* **Work order**: The required output is every line from the one containing "Task: Click the help question mark icon" through the last line of the listing below, copied exactly, pictures excluded.

[Start of Attachment]

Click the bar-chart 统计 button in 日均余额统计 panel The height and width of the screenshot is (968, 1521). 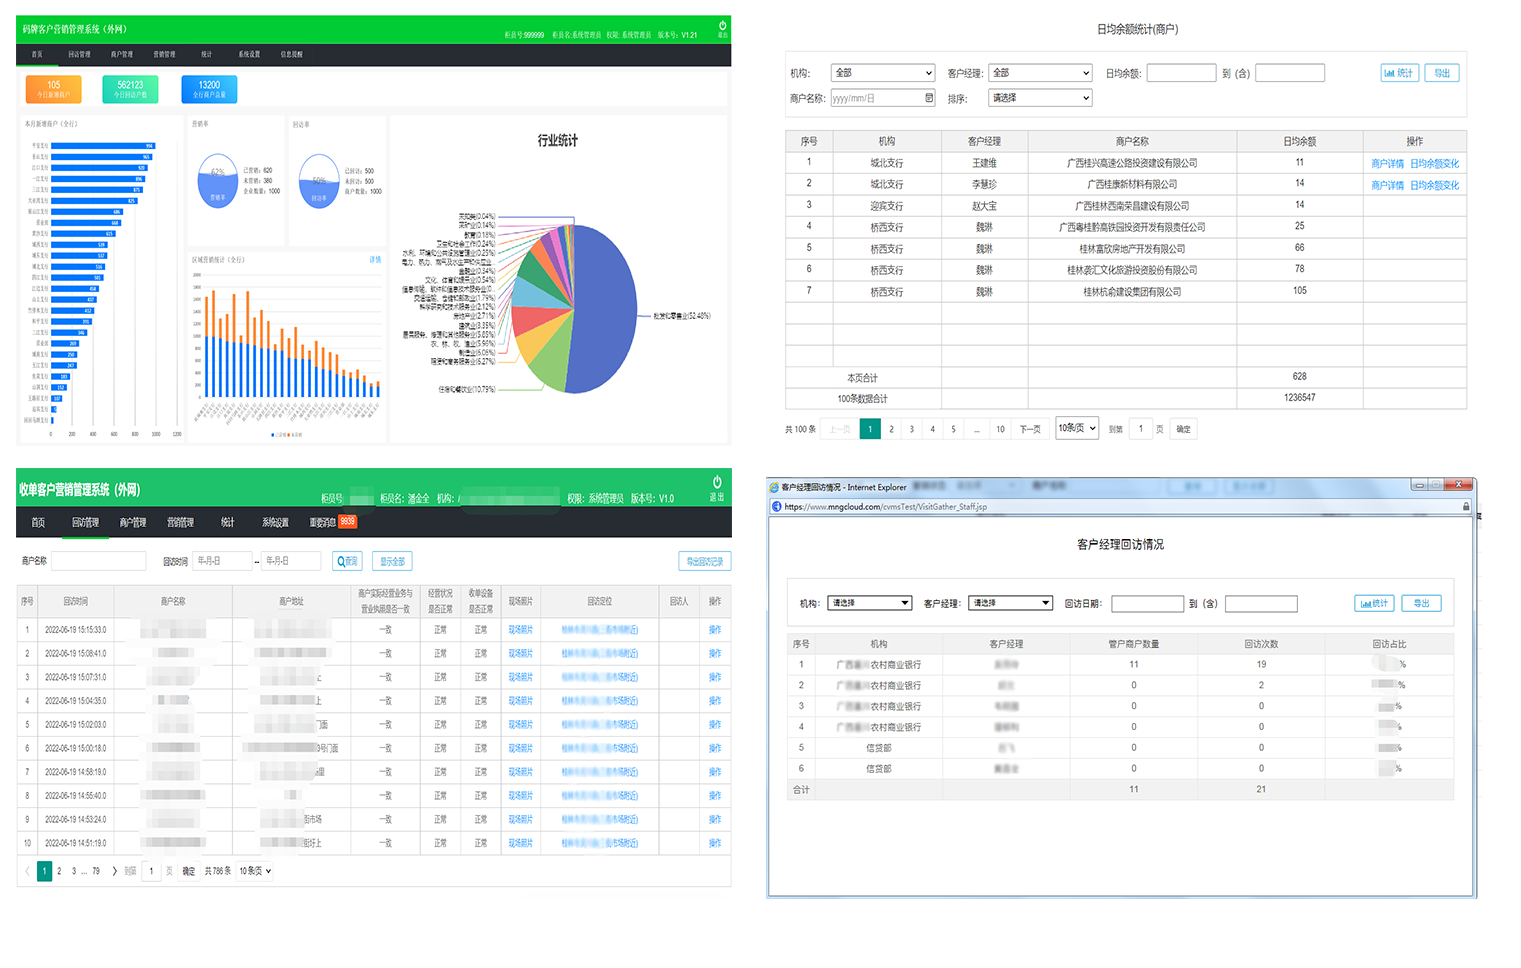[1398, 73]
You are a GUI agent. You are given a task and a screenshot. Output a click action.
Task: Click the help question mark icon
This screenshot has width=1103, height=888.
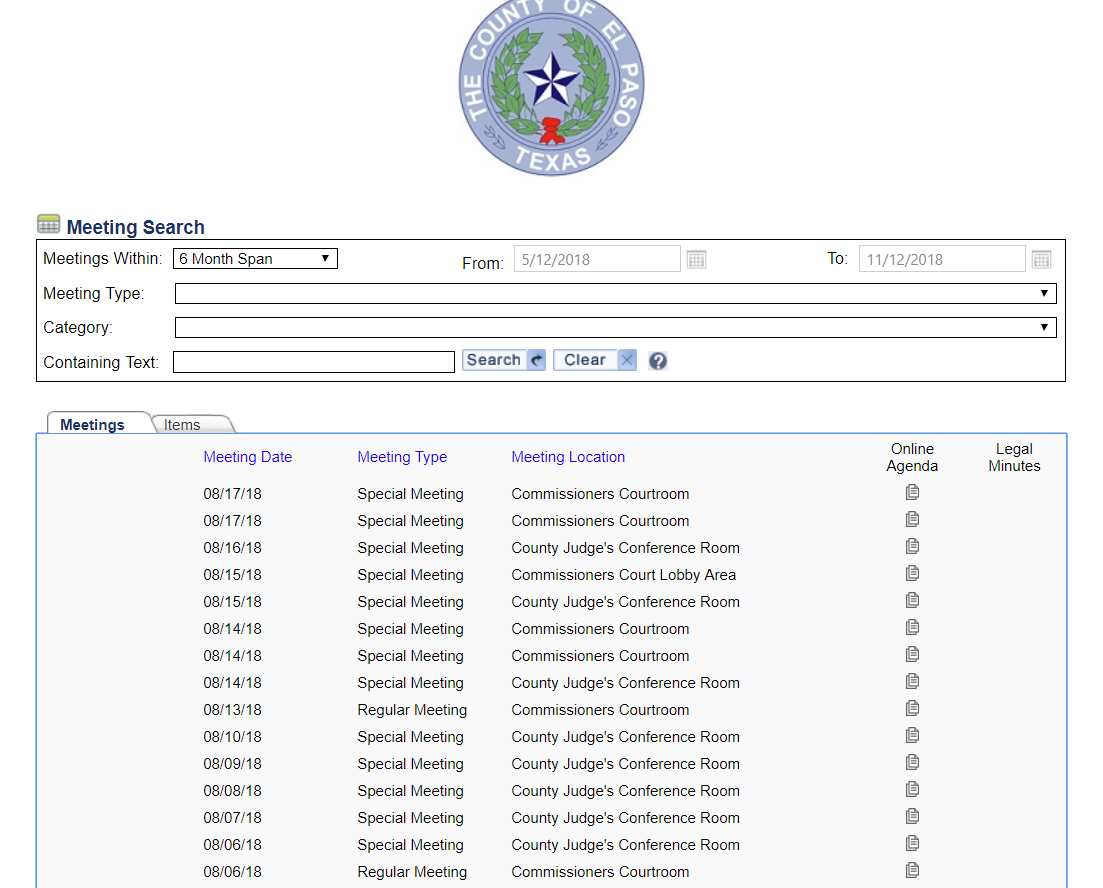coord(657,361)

[End of Attachment]

* **Exercise answer**:
Task: Click the help question mark icon
This screenshot has width=1103, height=888.
coord(657,361)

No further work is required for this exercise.